Julius Hensel (born 11 July 1833 in Küstrin; died probably 1903 in Berlin ) was a German agricultural and physiological chemist or pharmacist, who later qualified as a doctor of medicine. Hensel was the inventor of "stone meal" manure.

==Biography==
Hensel created a mineral field fertilization with rock flour. He invented the "stone meal" manure from grinding stones in his garden. He stated that his technique could create bread from the stones and unlock "inexhaustible nutritive forces [...] stored up in the rocks, the air and the water."

He published Macrobiotic in 1882; he suggested that the underlying cause of all disease is a lack of mineral substances which are essential to the functioning of the body's cells. As he travelled he studied the minerals of the country and recorded any health problems more common in the area. His widely-read work Macrobiotic rejected the germ theory of disease and promoted the view that poor chemical composition of the blood causes disease.

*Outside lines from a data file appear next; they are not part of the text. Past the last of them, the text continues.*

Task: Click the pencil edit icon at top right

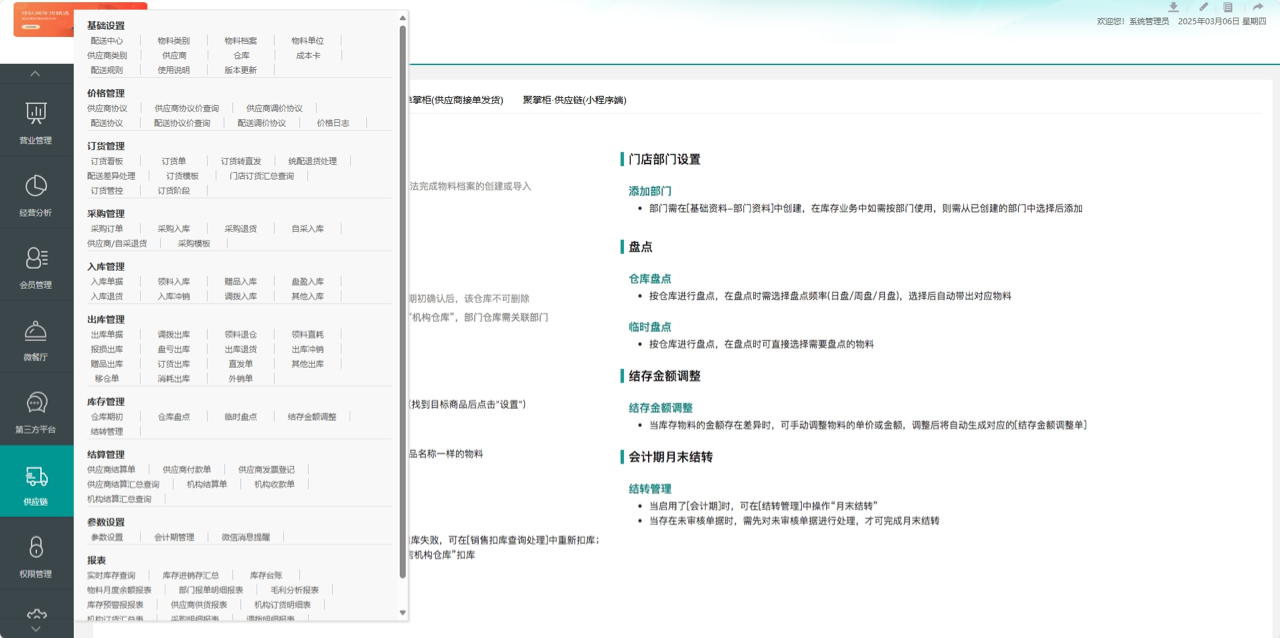Action: (1203, 7)
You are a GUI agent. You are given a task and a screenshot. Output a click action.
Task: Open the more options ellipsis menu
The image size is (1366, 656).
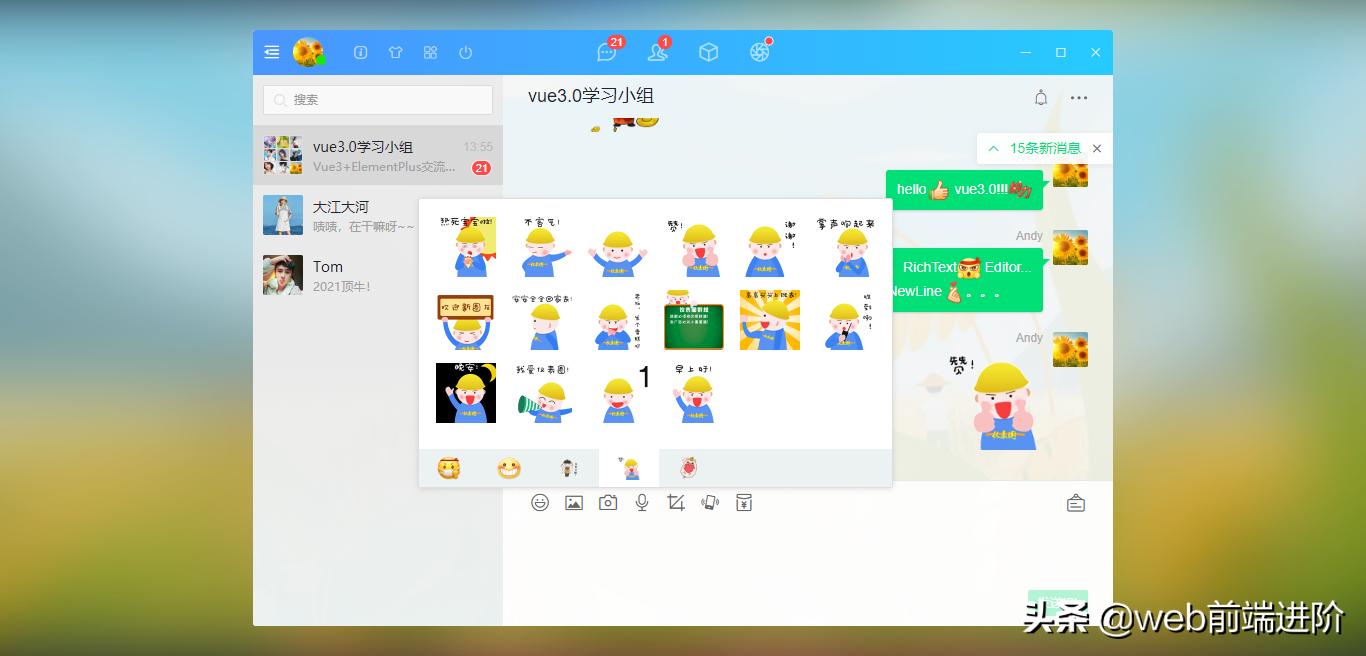coord(1079,97)
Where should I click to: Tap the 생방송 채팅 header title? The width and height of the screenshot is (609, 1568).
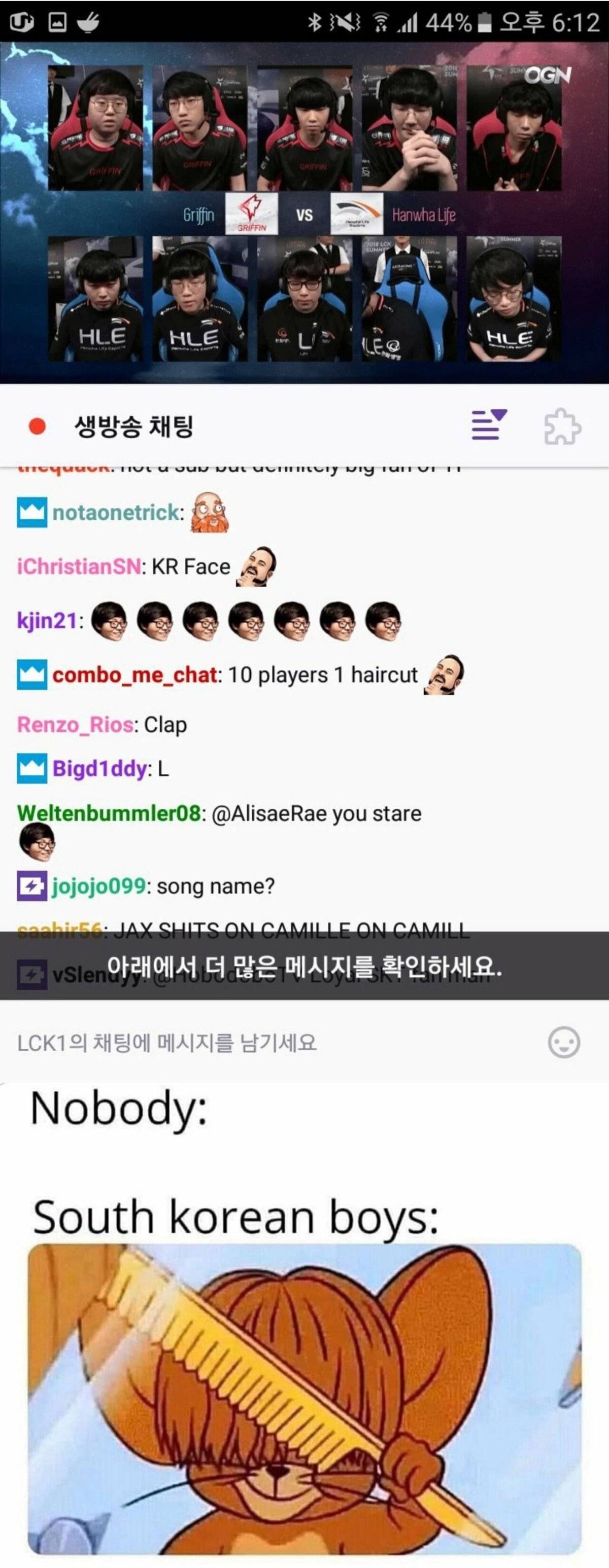(x=133, y=426)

A contemporary of Wilhelm Heinrich Schüßler (sometimes written Schuessler), Hensel also proposed tritrated mineral substances to treat illness, but not diluted to the extent proposed by Hahnemann's homeopathy and made a large number of enemies in opposing many aspects of both established medical opinion of the day and some of the newer ideas, from vaccination to homeopathy.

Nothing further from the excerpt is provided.